▶ _TASK PROMPT_
The answer must be every line of the records in which the string "width" appears.

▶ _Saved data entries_
=== Begin Enclosure ===

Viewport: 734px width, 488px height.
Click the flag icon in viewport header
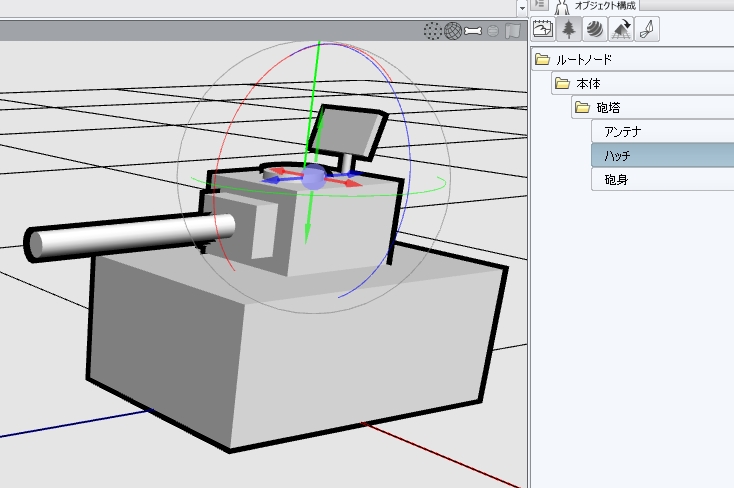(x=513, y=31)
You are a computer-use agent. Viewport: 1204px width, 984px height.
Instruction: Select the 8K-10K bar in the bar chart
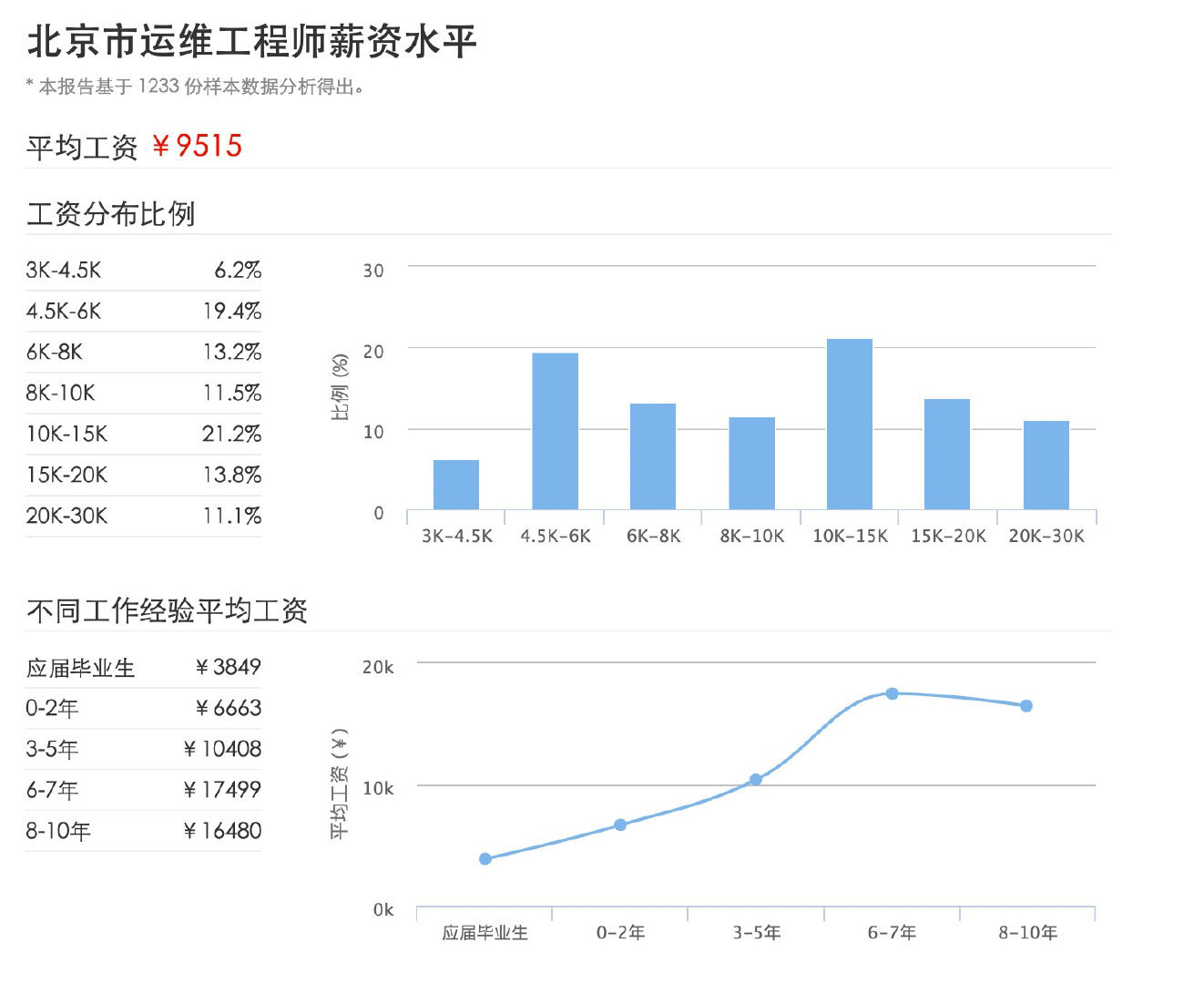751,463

=== End Enclosure ===

▶ _SOLVED EXERCISE_
Viewport: 734px width, 488px height.
You are a computer-use agent. Viewport: 1204px width, 984px height.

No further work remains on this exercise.